ReplyDeleteFor myself, I understand the atheist perspective very well. One simply cannot reconcile the terrible world we live in with an omniscient, all-powerful God who has some grand design for it all, despite the random chaos that occurs every second of every day. Anyone who says they can reconcile it on a rational level is either consciously lying or living in stubborn denial. But then we look beyond the rational, to what truly makes it all inexplicable--the fingerprints of God that are occasionally impressed upon our human experience. What to do? One is forced to either embrace a God who is unpredictable and seemingly distant from the majority of his creation, or ignore him in bitterness and anger. I've done both. But I am learning to stop expecting God to relate to me on the same level as another human would. He is not my best bud and he is not the micro-manager of my life, and I honestly don't feel that he wants to be. God is in the dirt, in the roots. It is my choice whether or not to stand in that fact and to grow in that soil. To experience God on that level is to get beyond all the squabbling over doctrine, social issues, evolution, creation, etc. Perhaps it's time to embrace the fact that this life is short, chaotic, ugly, beautiful, everything and yet nothing at all. I cannot really define who God is in a logical sense, only that he is a violent whirlwind of unfathomable size. This is all his chaos. I think acknowledging that is where the 'firm foundation' comes in. The common image of God as a dependable father-figure is deeply flawed in my opinion, though I understand why people flock to that notion. I feel the truth is something we probably cannot comprehend and most likely do not wish to.

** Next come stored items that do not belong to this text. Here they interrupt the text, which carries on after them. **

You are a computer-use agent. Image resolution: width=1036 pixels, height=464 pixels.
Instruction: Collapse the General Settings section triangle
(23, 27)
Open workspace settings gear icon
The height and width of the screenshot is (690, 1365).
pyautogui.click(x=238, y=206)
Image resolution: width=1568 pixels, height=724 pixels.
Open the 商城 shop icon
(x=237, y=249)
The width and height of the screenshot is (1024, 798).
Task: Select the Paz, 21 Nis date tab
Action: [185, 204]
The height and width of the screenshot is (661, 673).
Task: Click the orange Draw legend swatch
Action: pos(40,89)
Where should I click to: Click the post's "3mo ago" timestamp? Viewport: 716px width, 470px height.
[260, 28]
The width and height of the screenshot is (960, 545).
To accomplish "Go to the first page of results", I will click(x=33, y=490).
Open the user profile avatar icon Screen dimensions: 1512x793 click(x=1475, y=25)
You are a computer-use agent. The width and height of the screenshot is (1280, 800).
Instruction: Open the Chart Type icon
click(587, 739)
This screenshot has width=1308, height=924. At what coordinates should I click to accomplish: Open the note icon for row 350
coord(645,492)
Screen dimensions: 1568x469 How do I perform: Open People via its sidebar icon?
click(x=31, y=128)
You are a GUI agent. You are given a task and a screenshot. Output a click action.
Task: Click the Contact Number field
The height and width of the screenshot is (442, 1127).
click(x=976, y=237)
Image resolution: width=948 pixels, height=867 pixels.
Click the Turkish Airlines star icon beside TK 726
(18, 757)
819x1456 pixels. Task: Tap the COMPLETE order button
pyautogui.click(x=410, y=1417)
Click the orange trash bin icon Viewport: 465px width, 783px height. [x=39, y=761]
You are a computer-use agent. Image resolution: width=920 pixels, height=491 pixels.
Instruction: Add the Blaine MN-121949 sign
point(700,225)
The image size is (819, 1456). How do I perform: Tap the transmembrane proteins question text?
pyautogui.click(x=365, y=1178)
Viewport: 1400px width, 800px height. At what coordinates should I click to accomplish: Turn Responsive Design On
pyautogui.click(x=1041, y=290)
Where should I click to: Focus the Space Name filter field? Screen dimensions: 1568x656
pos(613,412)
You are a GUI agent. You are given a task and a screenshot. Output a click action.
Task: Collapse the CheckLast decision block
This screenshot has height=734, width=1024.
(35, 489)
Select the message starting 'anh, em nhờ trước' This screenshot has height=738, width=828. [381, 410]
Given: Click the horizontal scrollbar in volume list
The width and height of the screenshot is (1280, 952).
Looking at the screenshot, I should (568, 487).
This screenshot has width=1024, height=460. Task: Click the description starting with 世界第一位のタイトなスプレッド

I might tell Mitch that God is everything, and that Jesus is a projection of that 'everything' into history. It's not pretty, it's not neat, and it's not black and white. There is no bible verse that can explain it and no doctrine that can define it. Some call it love, I call it pure insanity. God is insane. He's not religious at all. Our attempts to shoehorn him into human experience ultimately render him irrelevant. Because the reality is he exists outside our realm of relating to the world. To tap into him is to let go of everything, as in a free-fall. Let go of all prior experiences with life, relationships, and religion. It won't be easy, and it probably won't help much with day to day struggles concerning health, finances and so on. But it might just break us out of an endless loop of religious frustration and misguided expectations.
Sorry for the ramble! :)
John, I have been meaning to reply to this. It was actually super helpful, esp. in the midst of all of the doubt. Thank you for being a friend and posting. God is ancient and mighty and incomprehensible....we just forget that a lot as people. Defining him in human terms sometimes makes it harder to keep believing in him.